Has anyone else had such a problem and, if so, how did you deal with it? Are there ways of "pushing back" tokens in Happy? Should I instead try to keep a whitespace token around (I'm actually leaning towards the last alternative - although being a huge headache, it would let me deal with << by just making sure there is no whitespace between the two <).


Solution

  • While I initially went with @Jon's answer, I ended up running into a variety of precedence related issues (think precedence around expr < expr vs expr << expr) which caused me a lot of headaches. I recently (successfully) back to lexing << as one token. The solution was twofold:

    1. I bit the bullet and added extra rules for << (where previously I only had rules for <). For the example in the question (<<A>::B>) my rule went from something like

      ty_qual_path
        : '<' ty_sum '>' '::' ident
      

      to

      ty_qual_path
        : '<' ty_sum '>' '::' ident
        | '<<' ty_sum '>' '::' ident '>' '::' ident
      

      (The actual rule was actually a bit more involved, but that is not for this answer).

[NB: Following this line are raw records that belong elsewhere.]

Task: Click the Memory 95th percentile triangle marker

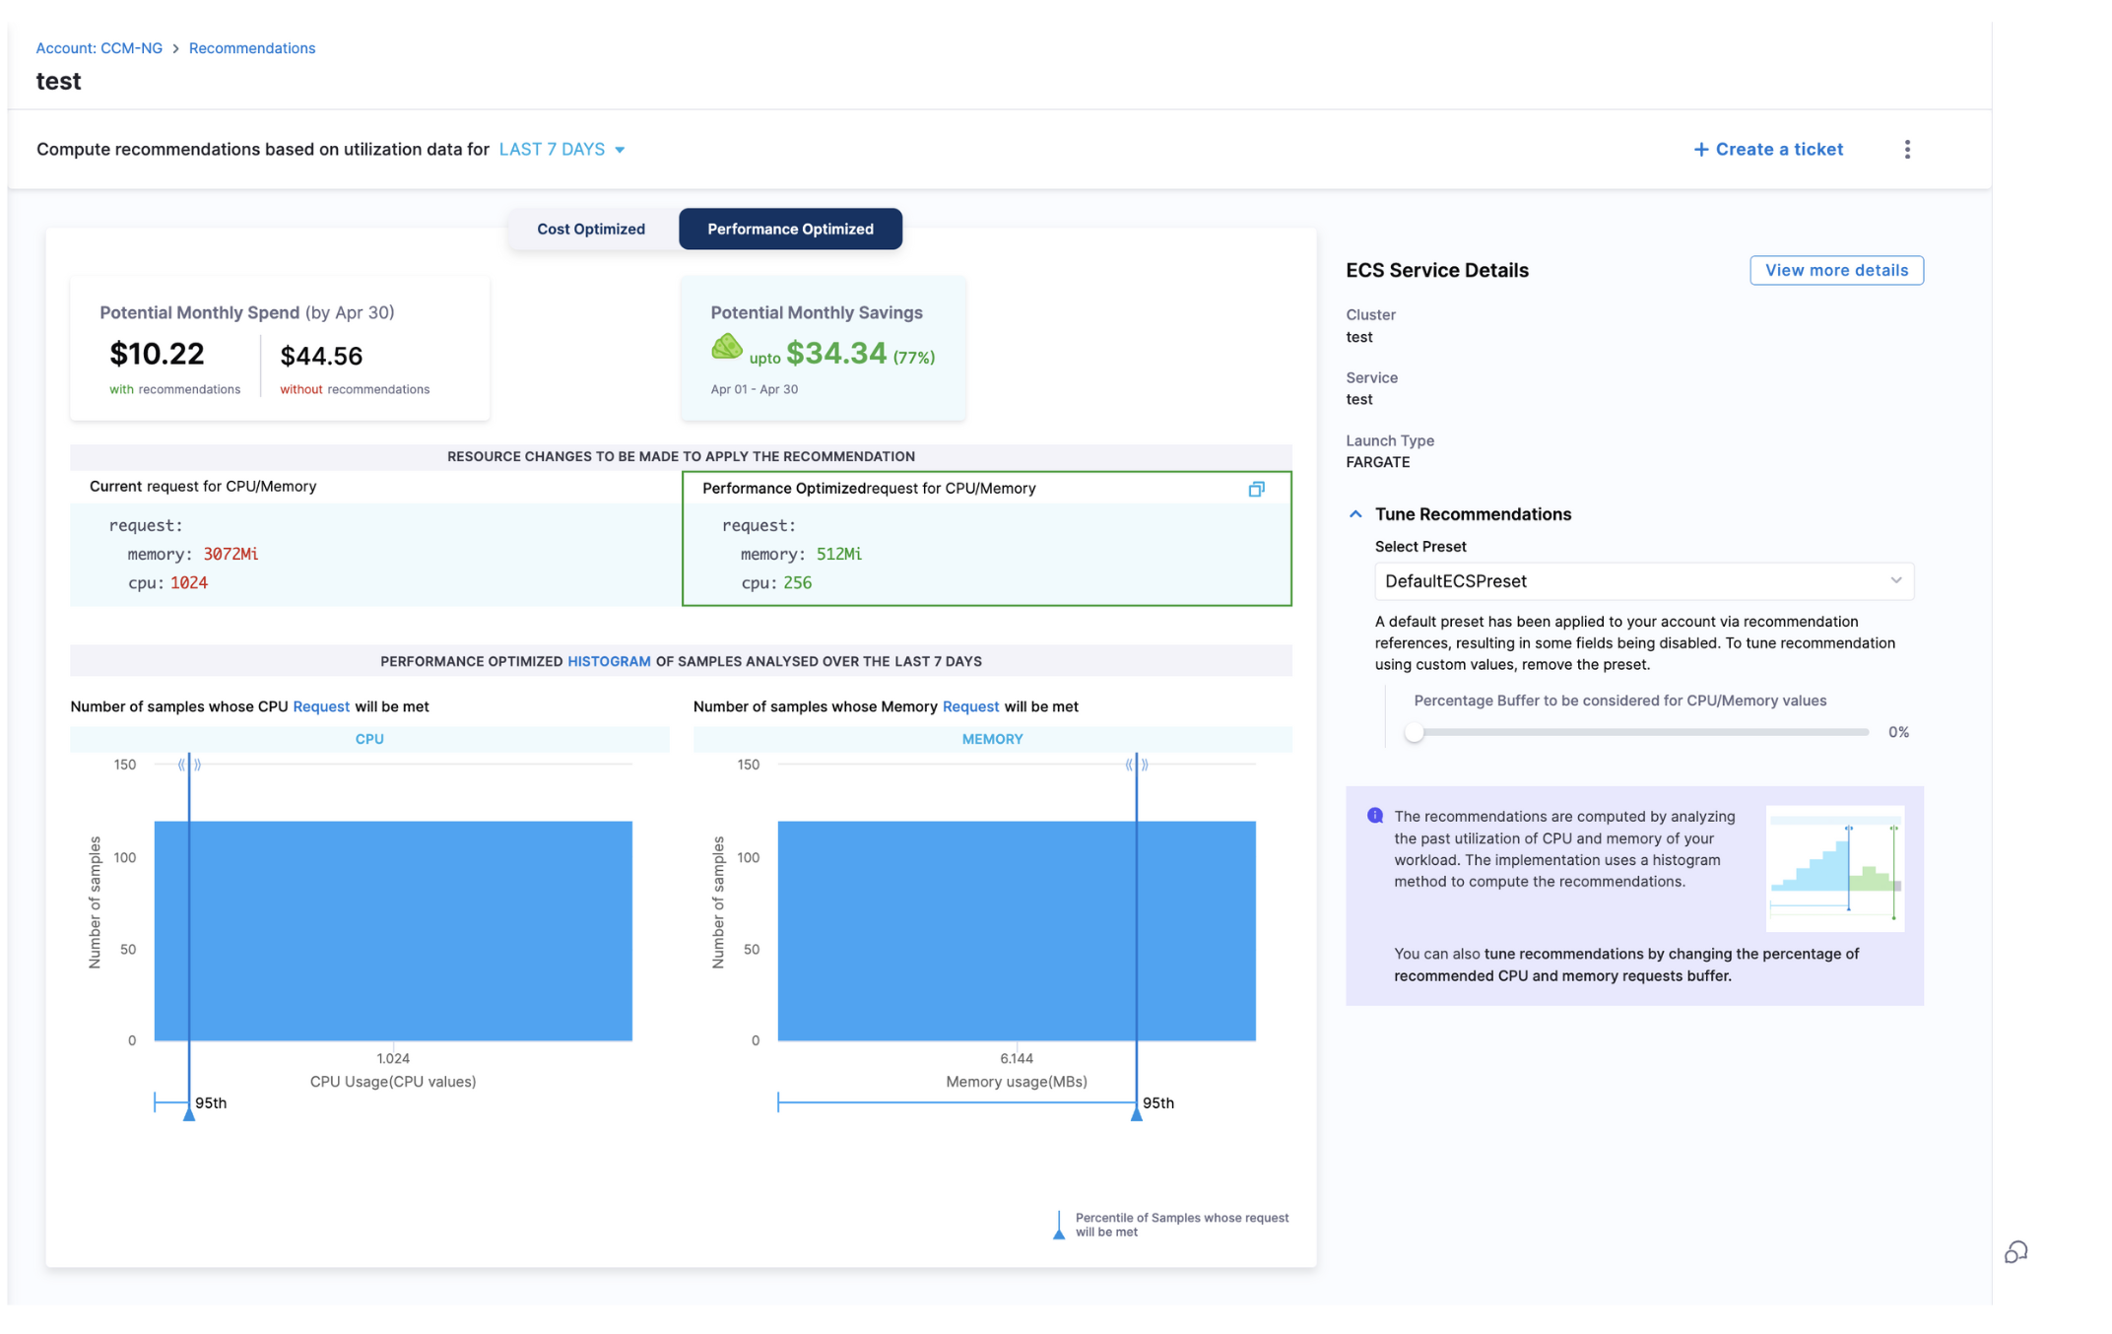Action: pos(1136,1113)
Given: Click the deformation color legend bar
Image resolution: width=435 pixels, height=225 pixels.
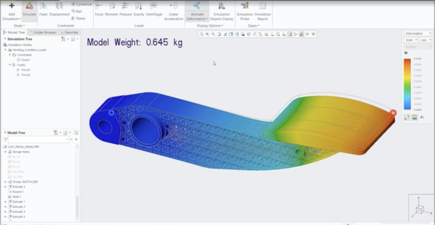Looking at the screenshot, I should 407,84.
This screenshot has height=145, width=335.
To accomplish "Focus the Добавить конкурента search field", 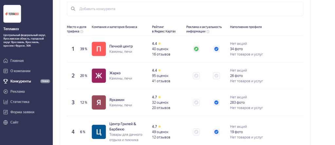I will click(x=185, y=9).
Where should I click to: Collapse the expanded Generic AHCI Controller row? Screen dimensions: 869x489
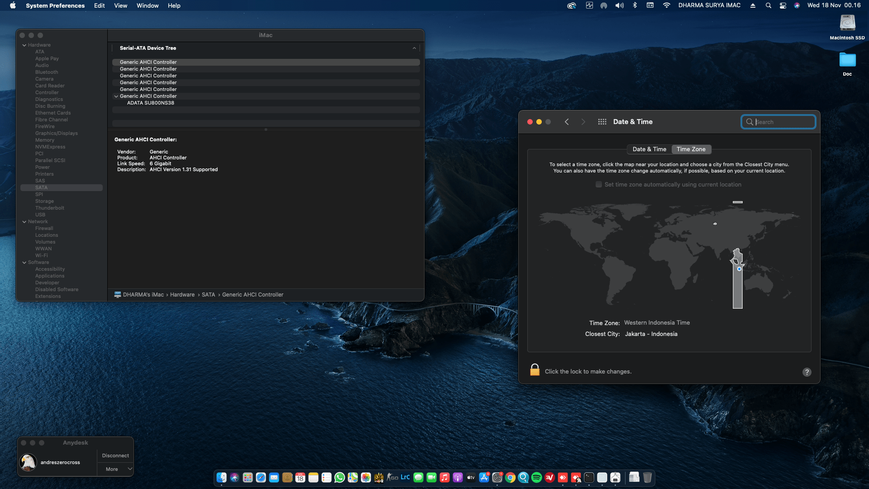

    2. I found a clever way to deal with token that started with > (these would cause problems around things like vector<i32,vector<i32>> where the last >> was a token): use a threaded lexer (section 2.5.2), exploit the {%% ... } RHS of rules which lets you reconsider the lookahead token, and add a pushToken facility to my parser monad (this turned out to be quite simple - here is exactly what I did). I then added a dummy rule - something like

      gt :: { () }
        : {- empty -}   {%% \tok ->
            case tok of
              Tok ">>"  -> pushToken (Tok ">")  *> pushToken (Tok ">")
              Tok ">="  -> pushToken (Tok "=")  *> pushToken (Tok ">")
              Tok ">>=" -> pushToken (Tok ">=") *> pushToken (Tok ">")
              _         -> pushToken tok
          }
      

      And every time in some other rule I expected a > but there could also be any other token starting with >, I would precede the > token with gt. This has the effect of looking ahead to the next token which may could start with > without being >, and try to convert that token into one > token and another token for the "rest" of the initial token.